> [TASK OBJECTIVE]:
Please transcribe the records exactly, starting at the line that contains "Open the 云维护平台" and ending at the line that contains "coord(182,81)".

> [INFORMATION SUPPLIED]:
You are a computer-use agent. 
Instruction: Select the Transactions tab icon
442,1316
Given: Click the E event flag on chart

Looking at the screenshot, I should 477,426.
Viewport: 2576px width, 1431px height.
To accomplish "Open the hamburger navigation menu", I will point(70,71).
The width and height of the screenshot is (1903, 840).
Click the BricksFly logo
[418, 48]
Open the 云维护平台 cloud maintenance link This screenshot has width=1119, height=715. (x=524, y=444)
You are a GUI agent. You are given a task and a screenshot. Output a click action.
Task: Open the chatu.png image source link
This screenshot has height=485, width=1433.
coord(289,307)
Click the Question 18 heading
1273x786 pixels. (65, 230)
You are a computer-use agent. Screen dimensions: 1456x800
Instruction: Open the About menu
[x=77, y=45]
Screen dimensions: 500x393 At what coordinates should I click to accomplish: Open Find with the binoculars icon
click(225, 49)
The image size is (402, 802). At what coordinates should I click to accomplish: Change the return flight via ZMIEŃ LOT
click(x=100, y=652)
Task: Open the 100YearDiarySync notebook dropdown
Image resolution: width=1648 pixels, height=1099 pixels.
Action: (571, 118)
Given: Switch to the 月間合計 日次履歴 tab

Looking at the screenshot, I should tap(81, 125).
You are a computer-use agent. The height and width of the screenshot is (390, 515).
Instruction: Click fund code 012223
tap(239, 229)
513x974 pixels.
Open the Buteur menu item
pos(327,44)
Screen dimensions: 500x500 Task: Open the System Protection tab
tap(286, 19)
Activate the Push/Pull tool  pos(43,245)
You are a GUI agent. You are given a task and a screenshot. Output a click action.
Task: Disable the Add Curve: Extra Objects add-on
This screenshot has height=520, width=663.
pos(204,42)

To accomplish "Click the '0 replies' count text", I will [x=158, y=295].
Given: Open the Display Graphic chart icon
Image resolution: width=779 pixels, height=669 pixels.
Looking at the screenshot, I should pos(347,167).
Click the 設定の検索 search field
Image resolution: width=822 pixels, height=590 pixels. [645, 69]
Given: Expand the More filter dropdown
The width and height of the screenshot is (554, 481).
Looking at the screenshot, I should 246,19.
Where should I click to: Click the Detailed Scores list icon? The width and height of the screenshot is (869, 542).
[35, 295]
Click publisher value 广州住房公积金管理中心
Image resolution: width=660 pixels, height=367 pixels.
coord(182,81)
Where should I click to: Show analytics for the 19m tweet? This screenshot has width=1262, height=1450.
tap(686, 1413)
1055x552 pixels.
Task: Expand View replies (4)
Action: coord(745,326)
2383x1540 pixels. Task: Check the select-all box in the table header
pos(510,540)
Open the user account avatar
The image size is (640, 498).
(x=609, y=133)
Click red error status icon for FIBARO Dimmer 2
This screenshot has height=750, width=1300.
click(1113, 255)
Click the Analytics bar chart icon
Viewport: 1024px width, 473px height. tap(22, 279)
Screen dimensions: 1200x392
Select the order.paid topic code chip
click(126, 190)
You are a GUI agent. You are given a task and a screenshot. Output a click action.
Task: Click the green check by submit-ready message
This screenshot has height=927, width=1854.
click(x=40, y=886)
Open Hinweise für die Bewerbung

> [OUTPUT FOR THIS TASK]:
Open the 云维护平台 cloud maintenance link This screenshot has width=1119, height=715. (x=524, y=444)
You are a GUI agent. You are given a task and a screenshot. Output a click action.
Task: Open the chatu.png image source link
This screenshot has height=485, width=1433.
coord(289,307)
Click the Question 18 heading
1273x786 pixels. (65, 230)
You are a computer-use agent. Screen dimensions: 1456x800
Instruction: Open the About menu
[x=77, y=45]
Screen dimensions: 500x393 At what coordinates should I click to accomplish: Open Find with the binoculars icon
click(225, 49)
The image size is (402, 802). At what coordinates should I click to accomplish: Change the return flight via ZMIEŃ LOT
click(x=100, y=652)
Task: Open the 100YearDiarySync notebook dropdown
Image resolution: width=1648 pixels, height=1099 pixels.
Action: (571, 118)
Given: Switch to the 月間合計 日次履歴 tab

Looking at the screenshot, I should tap(81, 125).
You are a computer-use agent. The height and width of the screenshot is (390, 515).
Instruction: Click fund code 012223
tap(239, 229)
513x974 pixels.
Open the Buteur menu item
pos(327,44)
Screen dimensions: 500x500 Task: Open the System Protection tab
tap(286, 19)
Activate the Push/Pull tool  pos(43,245)
You are a GUI agent. You are given a task and a screenshot. Output a click action.
Task: Disable the Add Curve: Extra Objects add-on
This screenshot has height=520, width=663.
pos(204,42)

To accomplish "Click the '0 replies' count text", I will [x=158, y=295].
Given: Open the Display Graphic chart icon
Image resolution: width=779 pixels, height=669 pixels.
Looking at the screenshot, I should pos(347,167).
Click the 設定の検索 search field
Image resolution: width=822 pixels, height=590 pixels. [645, 69]
Given: Expand the More filter dropdown
The width and height of the screenshot is (554, 481).
Looking at the screenshot, I should 246,19.
Where should I click to: Click the Detailed Scores list icon? The width and height of the screenshot is (869, 542).
[35, 295]
Click publisher value 广州住房公积金管理中心
Image resolution: width=660 pixels, height=367 pixels.
coord(182,81)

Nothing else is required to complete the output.